Hanno tutti precedenti: bloccati di notte a Nereto, nell’auto avevano arnesi da scasso. I numeri della targa erano alterati

NERETO. Scacco alla banda dei furti in abitazione. I carabinieri della compagnia di Alba Adriatica erano sulle tracce degli autori di diversi colpi compiuti negli ultimi giorni nelle abitazioni private fra Nereto, Sant’Omero e Sant’Egidio alla Vibrata, messi a segno prevalentemente di giorno, quando gli occupanti erano fuori casa. E, nell’ambito di questi controlli rafforzati, i carabinieri di Nereto, nella notte tra venerdì e ieri, hanno sorpreso tre uomini a bordo di una Volkswagen Golf. I tre, tutti italiani, con precedenti penali e residenti in Val Vibrata, si aggiravano nel territorio comunale con fare sospetto. I militari, i quali nei giorni scorsi hanno intensificato l’attività anti predatoria dopo l’ondata di furti organizzando servizi in borghese e autocivetta anche notturni, pianificati dal comando provinciale carabinieri di Teramo, hanno osservato i movimenti della banda per poi bloccarla e procedere al controllo. A quel punto è scattata la perquisizione personale e della vettura. In auto i tre trasportavano due zaini contenente materiale da scasso tra cui un piede di porco, giraviti e pinze. Ad avvalorare l’ipotesi che la banda possa aver compiuto furti nei giorni precedenti e ne stesse organizzando altri c’era il fatto che i numeri della targa dell’autovettura erano stati alterati con nastro adesivo, certamente per impedirne il riconoscimento attraverso i sistemi di videosorveglianza delle città in cui colpivano e davanti alle abitazioni munite di telecamere. Inoltre i carabinieri vibratiani hanno appurato che il conducente del mezzo, sottoposto a controllo mediante etilometro in dotazione alla pattuglia, aveva un tasso alcolemico superiore a quello consentito. Alla fine l’autovettura e gli attrezzi da scasso sono stati sottoposti a sequestro. È scattata anche la sanzione amministrativa prevista dal codice della strada (oltre 2.000 euro) che punisce chiunque circola con un veicolo munito di targa contraffatta. Nessuno dei tre è stato in grado di fornire un valido motivo che giustificasse il possesso degli attrezzi da scasso rinvenuti nel corso della perquisizione.
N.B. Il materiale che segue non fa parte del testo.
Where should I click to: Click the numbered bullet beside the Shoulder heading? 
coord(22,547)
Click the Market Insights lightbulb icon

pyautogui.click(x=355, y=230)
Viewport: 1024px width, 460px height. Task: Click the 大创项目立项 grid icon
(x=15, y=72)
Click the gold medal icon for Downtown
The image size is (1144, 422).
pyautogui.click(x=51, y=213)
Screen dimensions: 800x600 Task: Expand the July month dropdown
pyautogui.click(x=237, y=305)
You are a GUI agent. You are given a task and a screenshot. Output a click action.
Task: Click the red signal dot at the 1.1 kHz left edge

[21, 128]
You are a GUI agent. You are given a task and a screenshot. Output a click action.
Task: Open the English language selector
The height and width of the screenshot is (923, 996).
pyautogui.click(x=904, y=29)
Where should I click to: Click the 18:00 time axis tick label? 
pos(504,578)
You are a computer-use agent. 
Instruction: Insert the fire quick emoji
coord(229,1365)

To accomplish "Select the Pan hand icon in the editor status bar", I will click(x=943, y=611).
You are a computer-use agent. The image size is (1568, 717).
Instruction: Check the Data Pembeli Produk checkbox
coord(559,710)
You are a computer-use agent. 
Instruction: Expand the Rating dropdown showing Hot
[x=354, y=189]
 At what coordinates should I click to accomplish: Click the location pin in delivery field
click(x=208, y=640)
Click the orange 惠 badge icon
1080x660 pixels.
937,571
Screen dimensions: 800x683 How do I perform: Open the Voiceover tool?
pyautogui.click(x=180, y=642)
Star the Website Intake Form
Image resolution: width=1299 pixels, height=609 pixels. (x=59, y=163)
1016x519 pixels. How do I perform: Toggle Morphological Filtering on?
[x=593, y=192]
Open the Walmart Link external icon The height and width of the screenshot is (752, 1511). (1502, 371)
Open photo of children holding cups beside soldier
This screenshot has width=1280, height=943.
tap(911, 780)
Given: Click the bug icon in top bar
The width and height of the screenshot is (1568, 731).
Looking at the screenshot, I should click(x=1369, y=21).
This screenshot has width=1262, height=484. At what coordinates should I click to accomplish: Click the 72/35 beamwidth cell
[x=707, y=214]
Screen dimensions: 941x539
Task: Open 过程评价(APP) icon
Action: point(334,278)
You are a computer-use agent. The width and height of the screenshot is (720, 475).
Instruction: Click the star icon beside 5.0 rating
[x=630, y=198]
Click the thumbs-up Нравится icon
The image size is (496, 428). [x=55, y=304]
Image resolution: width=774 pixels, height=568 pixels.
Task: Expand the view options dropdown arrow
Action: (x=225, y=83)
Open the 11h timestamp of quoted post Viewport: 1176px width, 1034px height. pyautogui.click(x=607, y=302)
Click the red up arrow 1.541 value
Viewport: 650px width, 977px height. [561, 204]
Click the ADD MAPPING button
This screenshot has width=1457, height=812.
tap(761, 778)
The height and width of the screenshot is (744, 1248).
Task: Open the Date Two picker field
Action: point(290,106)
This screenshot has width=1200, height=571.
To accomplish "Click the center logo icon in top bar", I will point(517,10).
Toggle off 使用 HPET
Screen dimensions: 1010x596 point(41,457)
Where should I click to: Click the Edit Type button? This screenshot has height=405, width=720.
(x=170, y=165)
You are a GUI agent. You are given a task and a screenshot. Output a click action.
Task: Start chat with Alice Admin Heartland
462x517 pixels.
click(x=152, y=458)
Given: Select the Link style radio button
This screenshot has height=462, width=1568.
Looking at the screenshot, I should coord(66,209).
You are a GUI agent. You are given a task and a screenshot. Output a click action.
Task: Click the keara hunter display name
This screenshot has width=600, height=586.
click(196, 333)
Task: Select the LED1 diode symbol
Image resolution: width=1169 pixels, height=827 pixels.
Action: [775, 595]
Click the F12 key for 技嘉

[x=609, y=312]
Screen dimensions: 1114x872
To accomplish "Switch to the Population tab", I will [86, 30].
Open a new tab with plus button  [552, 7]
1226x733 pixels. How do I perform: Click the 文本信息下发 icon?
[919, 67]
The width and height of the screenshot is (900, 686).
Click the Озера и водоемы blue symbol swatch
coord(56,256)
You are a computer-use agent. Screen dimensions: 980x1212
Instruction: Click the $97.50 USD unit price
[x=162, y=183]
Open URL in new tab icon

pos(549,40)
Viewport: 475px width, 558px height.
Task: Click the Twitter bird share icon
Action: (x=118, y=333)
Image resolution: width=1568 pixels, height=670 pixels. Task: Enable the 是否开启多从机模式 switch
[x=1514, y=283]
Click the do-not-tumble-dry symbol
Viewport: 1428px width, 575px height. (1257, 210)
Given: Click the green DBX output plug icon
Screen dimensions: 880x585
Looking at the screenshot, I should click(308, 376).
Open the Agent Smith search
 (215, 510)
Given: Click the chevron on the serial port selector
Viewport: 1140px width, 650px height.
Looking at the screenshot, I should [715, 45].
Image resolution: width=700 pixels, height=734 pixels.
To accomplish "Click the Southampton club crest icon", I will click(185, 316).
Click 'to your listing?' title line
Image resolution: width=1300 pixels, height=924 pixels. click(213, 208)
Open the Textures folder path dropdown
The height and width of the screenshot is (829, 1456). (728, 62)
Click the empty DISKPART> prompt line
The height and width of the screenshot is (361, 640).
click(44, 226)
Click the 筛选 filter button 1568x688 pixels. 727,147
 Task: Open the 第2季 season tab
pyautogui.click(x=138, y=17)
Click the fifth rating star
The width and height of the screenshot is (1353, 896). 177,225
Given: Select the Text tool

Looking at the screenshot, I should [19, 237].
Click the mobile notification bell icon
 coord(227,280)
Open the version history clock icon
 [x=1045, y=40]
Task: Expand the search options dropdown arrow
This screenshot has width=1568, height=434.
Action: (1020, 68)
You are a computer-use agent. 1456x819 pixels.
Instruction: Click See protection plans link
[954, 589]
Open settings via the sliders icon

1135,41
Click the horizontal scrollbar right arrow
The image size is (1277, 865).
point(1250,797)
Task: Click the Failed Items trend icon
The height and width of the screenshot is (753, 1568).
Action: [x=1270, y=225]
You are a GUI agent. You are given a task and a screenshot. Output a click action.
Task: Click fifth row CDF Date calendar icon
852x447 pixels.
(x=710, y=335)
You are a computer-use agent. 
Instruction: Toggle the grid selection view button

Oltre alla denuncia rimediata, i carabinieri stanno valutando la posizione dei tre fermati relativamente ai precedenti furti con scasso che nel corso delle scorse due settimane erano stati registrati a Sant’Egidio, Sant’Omero e Nereto. Di sicuro i militari proporranno al questore di Teramo l’emissione del foglio di via obbligatorio dal comune di Nereto. I carabinieri hanno tenuto ad aggiungere che, nel corso della stessa notte in cui i tre sono stati fermati, in tutto il territorio provinciale non si sono verificati furti in abitazione.